Dan di sesi konsultasi kali ini, aku menceritakan soal tempat yang menjadi tujuanku dan Yunho suatu hari. Dokter Joshua mendengarkan ceritaku dengan seksama.

“Aku sama dia punya rencana buat tinggal di Swiss suatu hari nanti, Dok. Terus, kita nonton Coldplay di London karena itu salah satu keinginan kita buat nonton Coldplay langsung di Etihad Stadium.”

“Okay. Dokter punya saran lagi nih. Karena saran yang kemarin masih ada sedikit kemajuan, semoga saran ini ada kemajuan buat kamu ya. Tapi kalo gak bisa, gak usah dipaksa.” Aku mengangguk. “Supaya kamu berdamai sama keadaan kamu, kamu coba ke tempat-tempat yang mau kamu datangi sama dia. Travel to places that you and him want to go. Atau coba wujudin keinginan dia yang belum terwujud.”

Lalu setelah konsultasi kedua tersebut, aku langsung kepikiran soal saran Dokter Joshua.

Segera aku membuka laptopku saat sampai rumah dan membuka akun Google yang aku dan Yunho gunakan bersama. Aku mencari notes-notes yang pernah kita tulis bersama tentang keinginan-keinginan kami yang ingin kita capai bersama. Setelah menemukannya, aku segera membuat beberapa daftar dan rencana perjalanan. Dan aku berkutat membuat semuanya hampir tiga hari lamanya.

Begitu semua rincian dan rencana perjalananku selesai, aku memperlihatkannya pada Mama dan Papa usai makan malam.

“Aku mau solo travelling ke Europe dan US.” Aku memberikan rincian dan rencana perjalananku yang sudah kucetak pada Mama dan Papa. “Ini saran dari Dokter Joshua supaya aku segera berdamai dengan keadaan.”

Wooyoung yang duduk disebelah Mama pun melongokkan kepalanya, melihat rincian perjalananku. “Sumpah ini lo bikin sendiri?”

“Iya. Gue bikin semuanya sampai ke detail-detailnya.”

“Tapi Adek bisa pergi sendiri?” tanya Papa.

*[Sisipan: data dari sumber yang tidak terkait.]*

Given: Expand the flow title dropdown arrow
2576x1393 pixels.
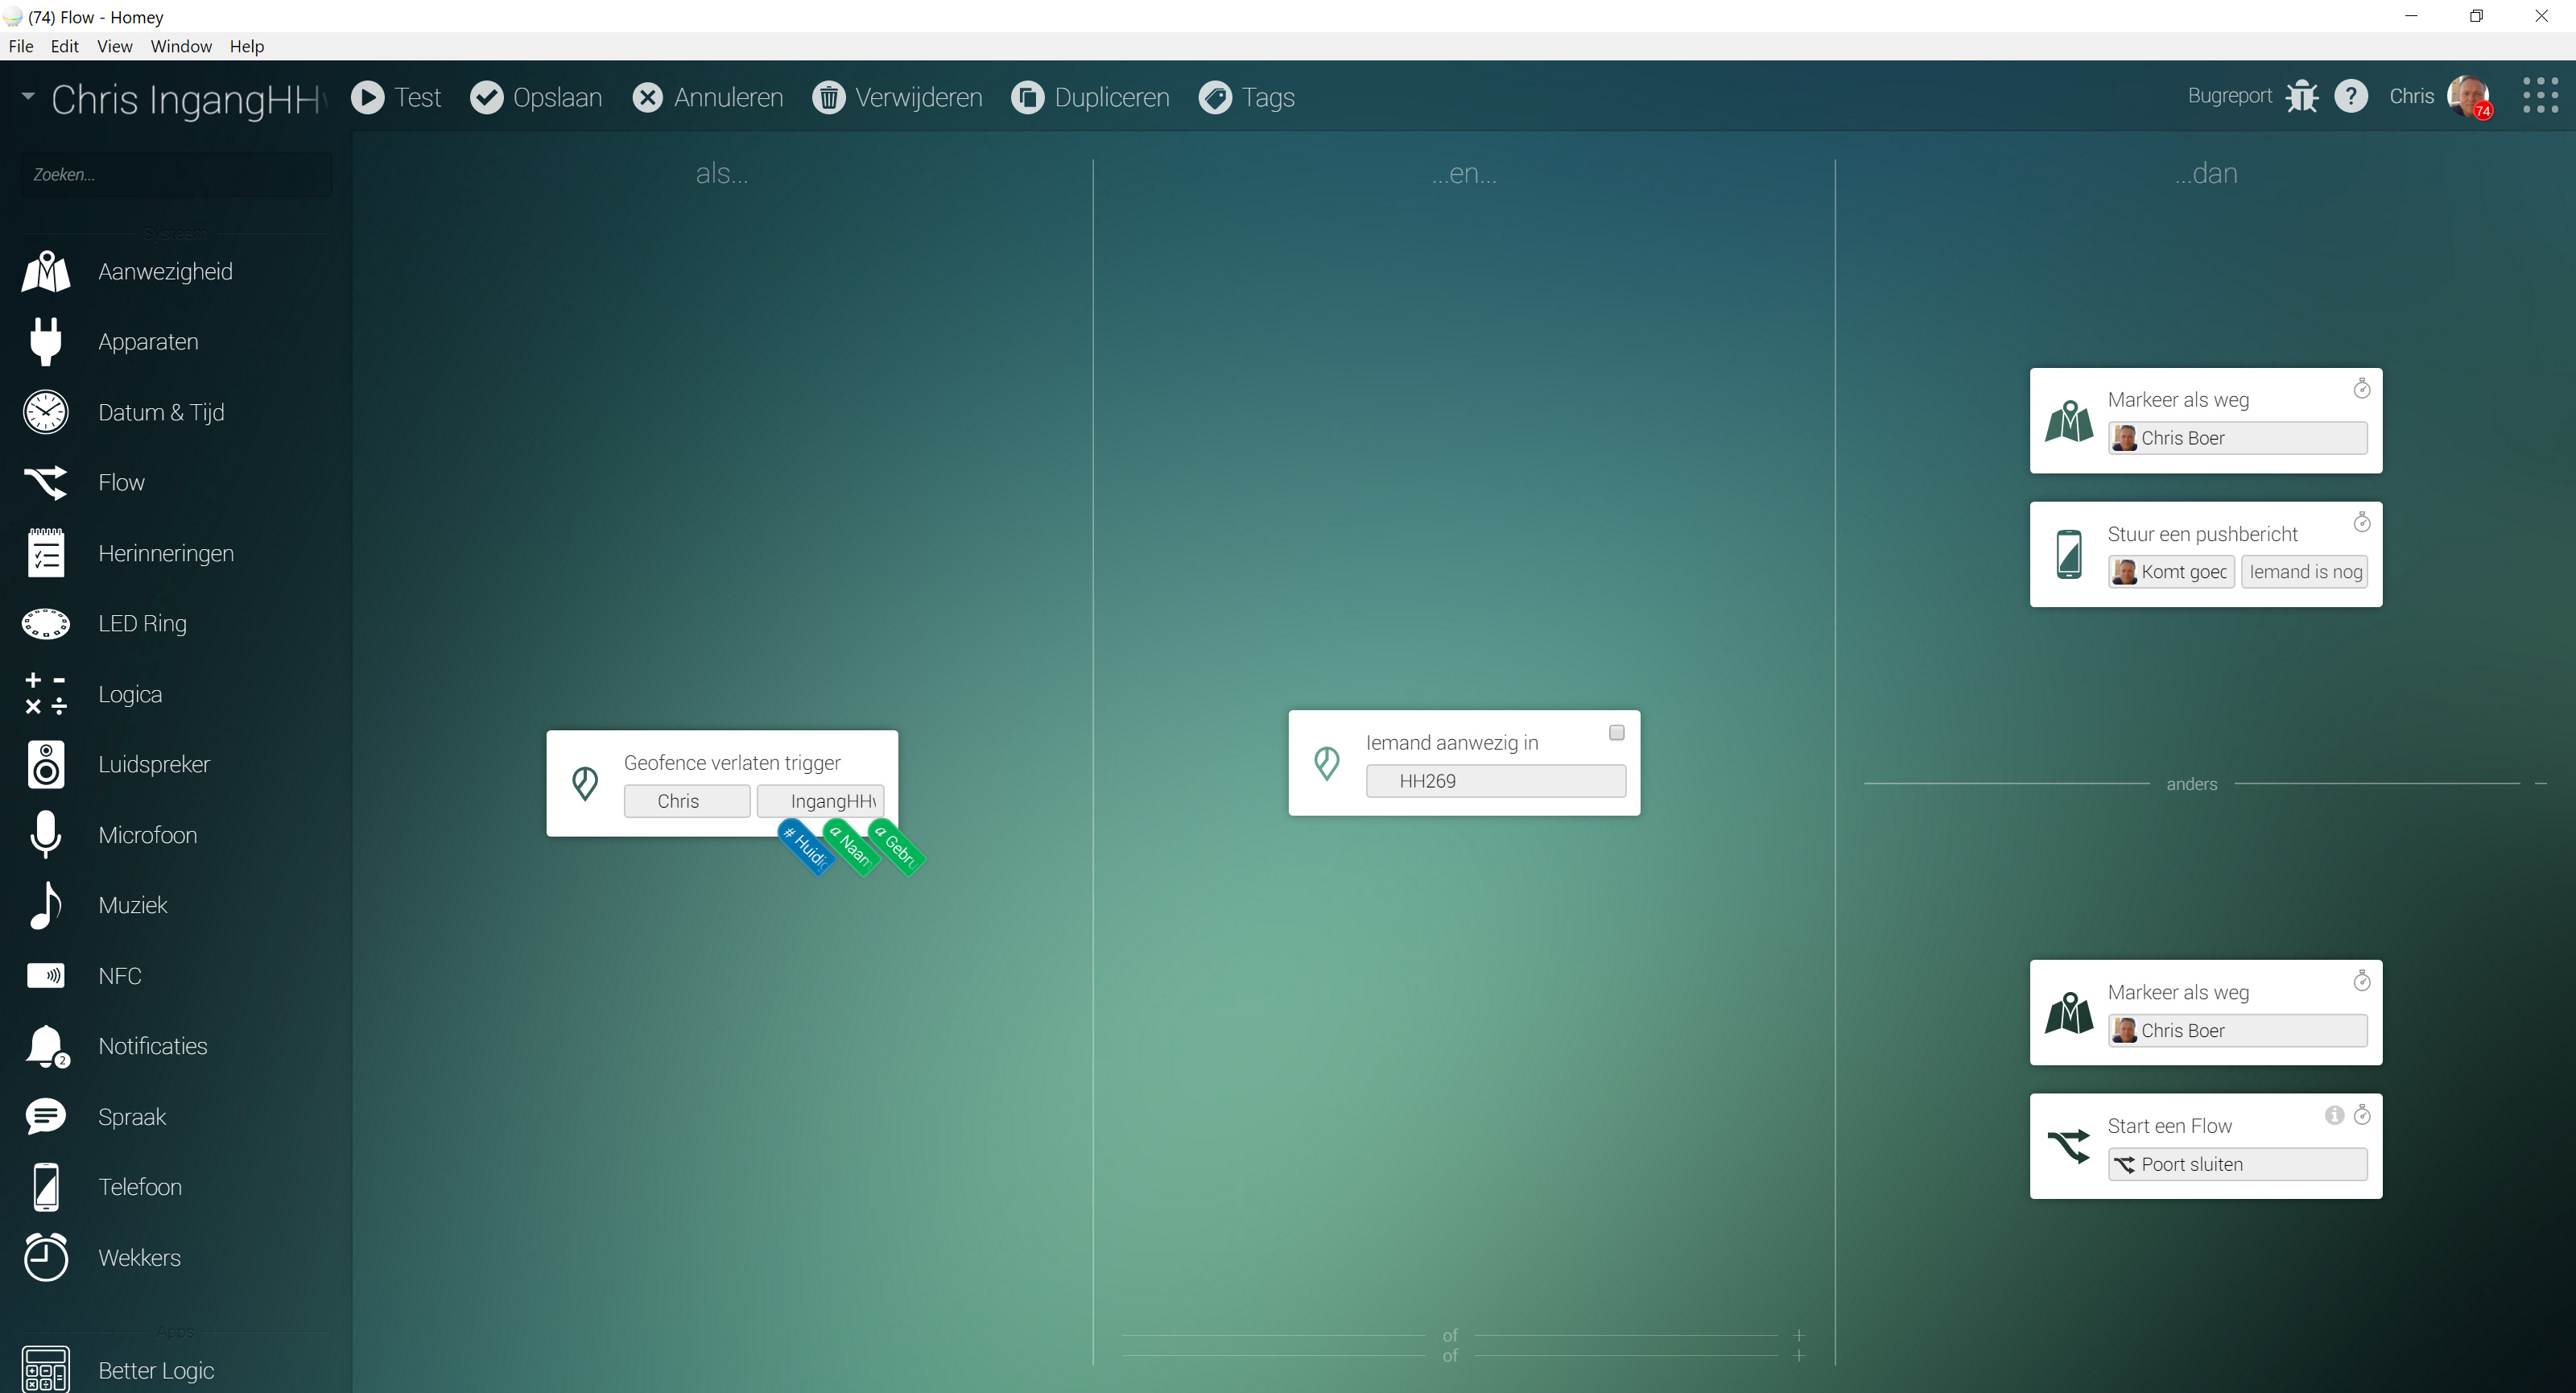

Aku mengangguk. “Bisa. Aku juga yang bakalan mengurus semuanya sendiri. Jadinya Mama sama Papa gak usah risau.”

“Gue mau ikut juga gak boleh?”

“Gak. Ini perjalanan gue dan Yunho. Jadinya gue mau sendiri karena Yunho udah gak bisa nemenin gue.”

Mama menatapku. “Mama bolehin asal Adek selalu ngasih kabar selama disana. Mama percaya sama Adek.”

“Papa juga bolehin asal bawain Papa oleh-oleh dari tiap negara ya.”

Aku tersenyum puas karena Mama dan Papa menyetujui rencana perjalananku. Dan aku segera mengurus semua visa, penerbangan, dan juga penginapan begitu mendapatkan izin. 3 minggu kemudian, aku sudah siap berangkat. Mama, Papa, Wooyoung, Kak Eunha, dan Kak Hoshi—suami Kak Eunha—mengantarku ke bandara. Mereka semua mengantarku menuju perjalanan yang aku dedikasikan untuk Yunho. This trip to heal and numb my pain.